◆ Extract provided:

Looking at modes of rearing abroad has really made me question our methods here in the UK. Whether it be a smallholder producing rare breed pork or an intensively reared producer rearing commodity pork, often composite feeds for both are identical, and animals invariably are reared to pork weight at around 60kg at a maximum age of 6-7 months. The ethos on the continent is much the same as what my grandfather would have done pre-war and pre-intensification (and what we still do) as we rear animals to 100kg for pork and 150kg for charcuterie. Pig breeders in the UK are always shocked when I mention these weights, I’ve yet to come across other producers who still rear to these traditional standards unless their old farming families raising two or three pigs for a seasonal kill. Modern pork weights of 60kg may produce fast pork, but it doesn’t provide flavour, well, not flavour like an 18month old animal where the meat is rich, dark red and developed. There’s a whole blog post to come on this subject I expect as I’ve already drafted a ‘pork credo’ for myself.

So, there’s a taste of my trip to France, and some ranting thrown in for good measure. Our grant application is drawing to a close so I expect I’ll have some more time to contribute to the blog and some other neglected aspects of the business from now on.

Ever closer.

We’re moving ever closer to that dream of producing some of the UK’s best British Charcuterie. I’m biased, so I think our bacon and sausages are pretty damn awesome as they are but I’ve been chomping at the bit to get going on some of the more ‘fancy stuff’. When I started my proper research back in 2010, I thought we’d have an unit set up mid 2011. Well, how thick was I, it’s 2013 and a new unit is still not a certainty, but… we’re getting there. Time hasn’t been wasted, we’ve managed more travel than I’d expected, met more farmers, producers and got a bit more of our own production testing under our belts. If anything, we’re fitter, faster stronger and far better placed to launch on a bigger scale than had we started building a year ago.

This past week I met with the bank manager and between bank loans and money we’ve raised we’re edging towards the £80,000 mark already for secured funds. We’re through the first competitive round of the Welsh Government Processing and Marketing grant scheme, which we’ve very kindly asked for nearly £100,000. That grant is by no way secured, and I’ve been spending every spare minute these past weeks asking for letters of support, scouring trade magazines and catalogues, meeting equipment reps and totting up projected financials and writing marketing plans. As it’s a 50% grant, we’re still short of around £20,000.

◆ Supplied records:
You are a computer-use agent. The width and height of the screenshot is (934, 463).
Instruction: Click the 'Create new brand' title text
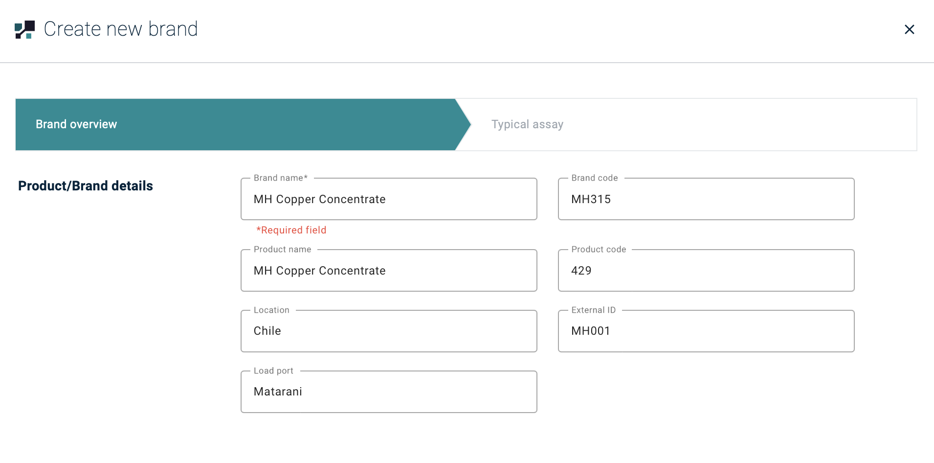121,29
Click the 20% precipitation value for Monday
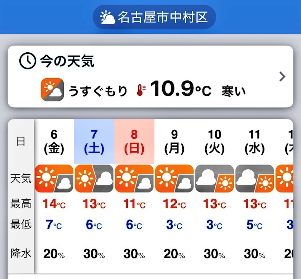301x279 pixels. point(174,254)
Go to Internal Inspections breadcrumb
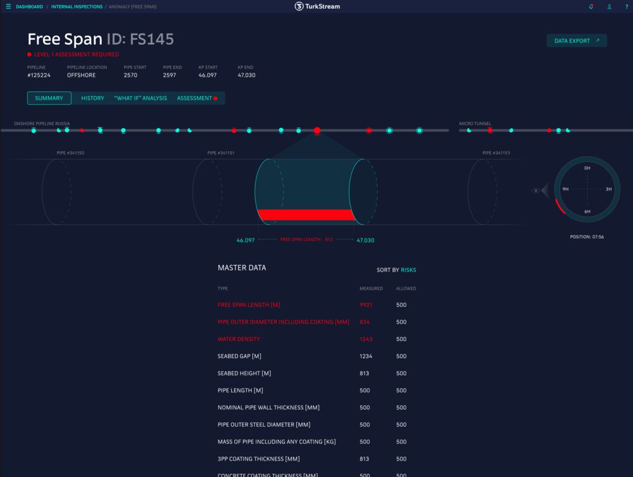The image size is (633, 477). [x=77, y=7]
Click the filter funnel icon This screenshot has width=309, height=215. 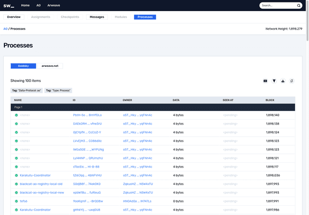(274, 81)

◆ Set task A:
Answer these from the charcuterie blog excerpt:
(i) To what weight does the writer rear animals for charcuterie?
(ii) In what year did the writer begin proper research?
(iii) What percentage grant is the Welsh Government scheme?
◆ Set task B: Transcribe the part of the charcuterie blog excerpt between "So, there’s a" and "Ever closer.", inclusive.

◆ Full output A:
(i) 150kg
(ii) 2010
(iii) 50%

◆ Full output B:
So, there’s a taste of my trip to France, and some ranting thrown in for good measure. Our grant application is drawing to a close so I expect I’ll have some more time to contribute to the blog and some other neglected aspects of the business from now on.

Ever closer.